Graça Morais afirmou que "nesta exposição podem-se ver mulheres, bichos, carneiros, perdizes, cães, alguns elementos vegetais", mas descreve-se como "uma pintora do ser humano" que desenha "um mundo transfigurado" a partir de dramas com pessoas próximas e outros mais longínquos como a fuga dos refugiados.

"Desde sempre olhei para a condição humana e, nos últimos anos, desde 2011, as minhas obras - algumas aqui expostas - são uma grande reflexão sobre a grande barbárie, os grandes dramas e a minha pintura é a luta contra essa maldade (...). Através da arte eu sinto que me liberto (...) Eu falo desse mundo mas há sempre uma esperança na minha pintura", descreveu.

A exposição apresenta vários desenhos das séries "Sombras do Medo" e "Caminhada do Medo", de 2012, feitas a partir de "um olhar sobre o mundo", nomeadamente após a Primavera Árabe, ilustrando o êxodo de refugiados, situações de guerra e de abandono, em que os heróis são mulheres, "as pietás do século XXI".

"São as pietás que vemos na televisão e nos jornais, em que eu admiro a coragem de pessoas que vão ao inferno buscar outras. Pessoas comuns quando há cenas de terrorismo, de guerra ou de cataclismos, elas vão ao inferno buscar outras pessoas. São heróis", descreveu durante a visita guiada à imprensa, que teve lugar hoje.

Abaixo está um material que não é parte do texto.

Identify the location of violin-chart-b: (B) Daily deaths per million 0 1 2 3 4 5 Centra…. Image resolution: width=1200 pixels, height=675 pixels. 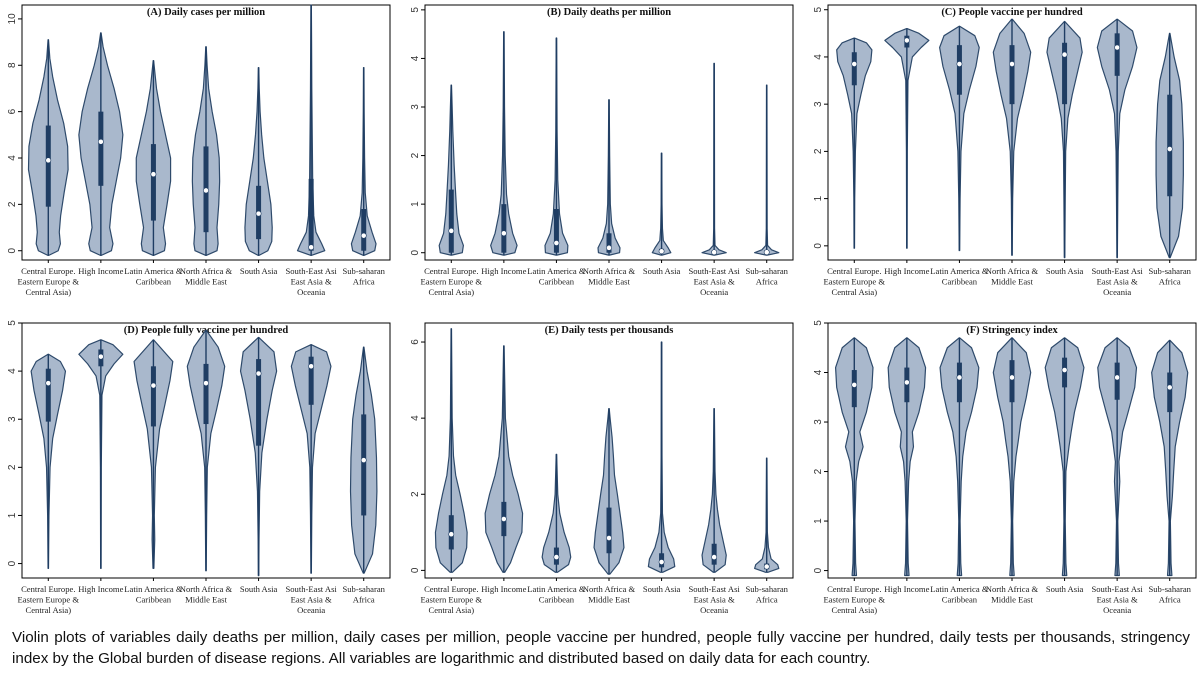
(602, 150).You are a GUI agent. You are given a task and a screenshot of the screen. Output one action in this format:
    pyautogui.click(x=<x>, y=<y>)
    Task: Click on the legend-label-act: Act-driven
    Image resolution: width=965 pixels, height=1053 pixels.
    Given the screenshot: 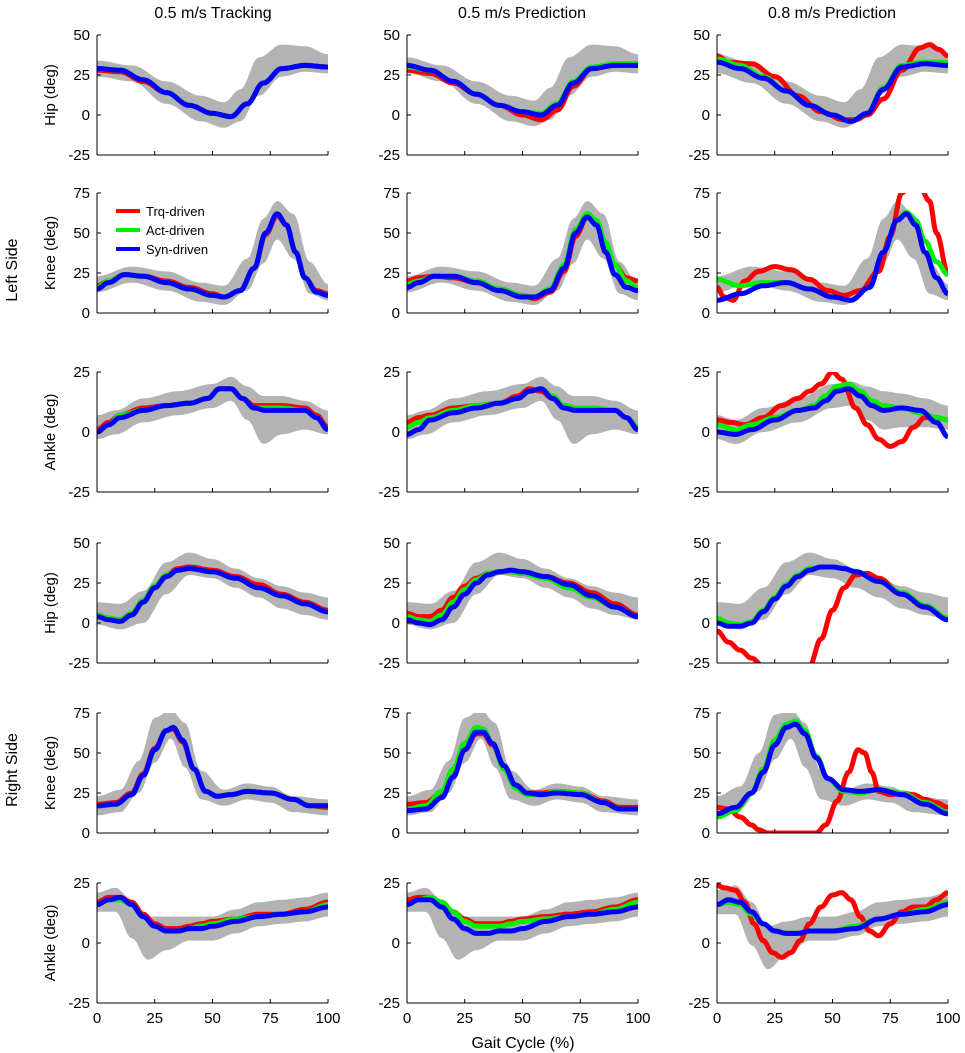 What is the action you would take?
    pyautogui.click(x=176, y=230)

Graça Morais soltou um desabafo mediante o desenho-pintura "As Sombras do Medo" (2012) onde se vê "talvez um autorretrato", dizendo que "é muito difícil que o trabalho de uma mulher quando interroga coisas seja aceite", mas considerando que "neste momento foi aceite".

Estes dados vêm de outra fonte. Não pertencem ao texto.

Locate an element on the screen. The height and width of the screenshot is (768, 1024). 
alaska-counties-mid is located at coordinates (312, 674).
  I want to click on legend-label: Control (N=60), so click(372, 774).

Questionada pela Lusa sobre o significado dessa afirmação, a artista explicou que "apesar de no século XXI haver muita mulher a pintar, os homens continuam a ser eles que atingem os máximos de vendas" e "entre uma mulher e um homem escolhe-se um homem para representar Portugal", ainda que tenha ressalvado que representou o país na Bienal de São Paulo em 1985.

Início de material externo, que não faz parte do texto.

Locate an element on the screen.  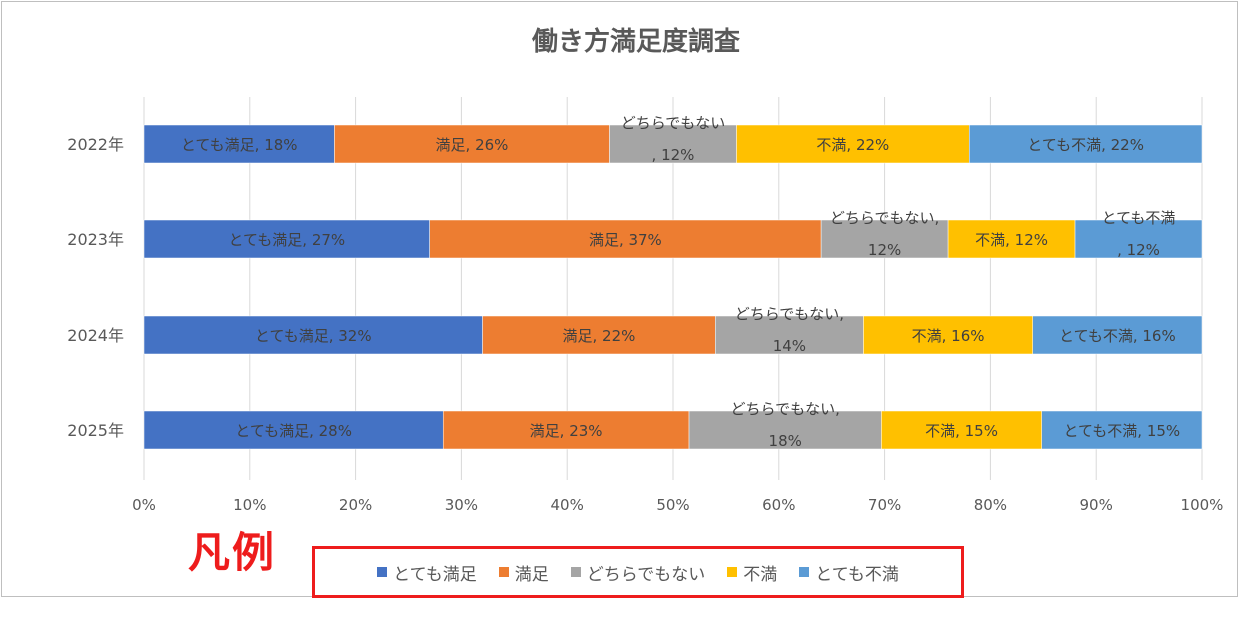
data-label: とても不満, 16% is located at coordinates (1118, 336).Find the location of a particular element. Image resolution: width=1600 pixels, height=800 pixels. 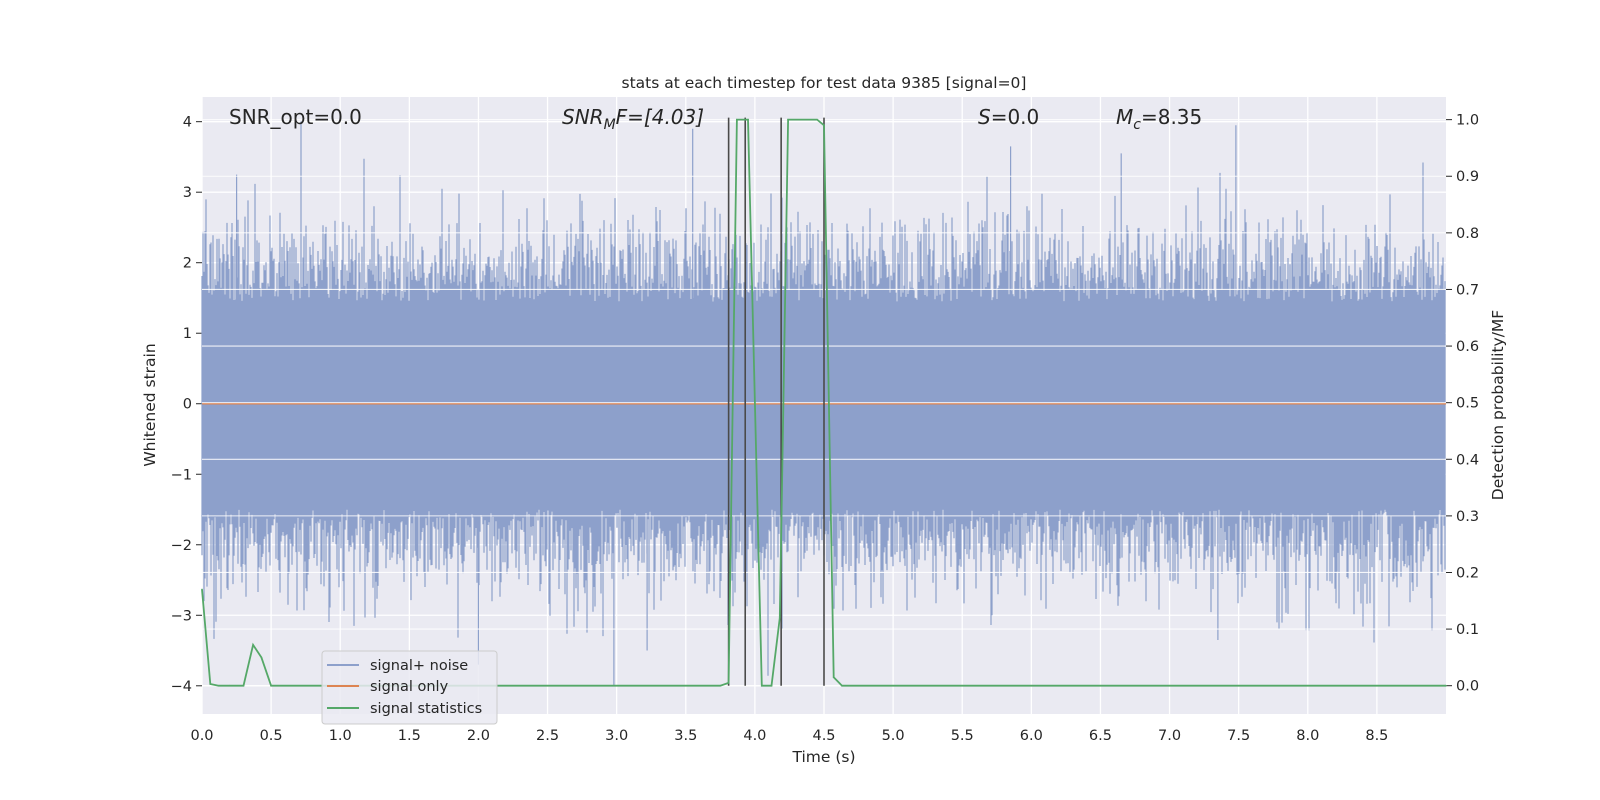

legend-box is located at coordinates (410, 688).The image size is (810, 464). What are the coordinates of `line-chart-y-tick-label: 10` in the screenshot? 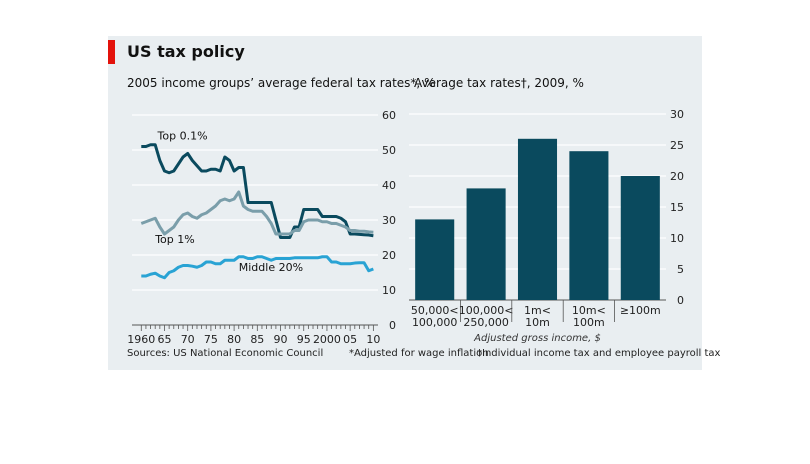 It's located at (389, 290).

A ligação da obra de Graça Morais com a literatura é outra das linhas de força da exposição, com a apresentação, por exemplo, de trabalhos da série "Orfeu e Eurídice" (1990) onde além dos desenhos a tinta-da-china, sépia e acrílico sobre partições musicais, há poemas manuscritos de Sophia de Mello Breyner Andresen.

Há, também, vários desenhos das séries "As Metamorfoses" (2000 e 2001) que ilustraram um livro de Agustina Bessa-Luís com o mesmo título - e que acaba de ser editado em francês - e obras da série "Diário com perdiz", um diário íntimo com impressões manuscritas ao lado de retratos fugazes de perdizes antropomórficas.

"A vastidão de escritores que se interessaram pela obra da Graça não é por acaso. Eles encontraram na obra da artista uma singularidade iconográfica e identitária que é difícil de encontrar, que é rara. Uma identidade muito forte, muito pessoal, que tem a ver com o lugar de origem da artista que é o norte de Portugal, Trás-os-Montes, uma zona muito forte do ponto de vista mitológico, quase arcádico", acrescentou a também comissária desta exposição Helena de Freitas.

Entre 1976 e 1979, devido a uma bolsa da Fundação Calouste Gulbenkian, Graça Morais viveu em Paris, uma cidade que tem "necessidade de visitar pela sua oferta cultural", considerando esta exposição como um "retorno": "É uma oferta da minha parte sobre aquilo que eu também recebi ao visitar esta cidade. É uma dádiva a Paris e às pessoas."

A 06 e 07 de junho, a delegação francesa da Fundação Calouste Gulbenkian vai realizar um colóquio internacional intitulado "Graça Morais. O mito e a metamorfose" que vai reunir vários especialistas na sua obra.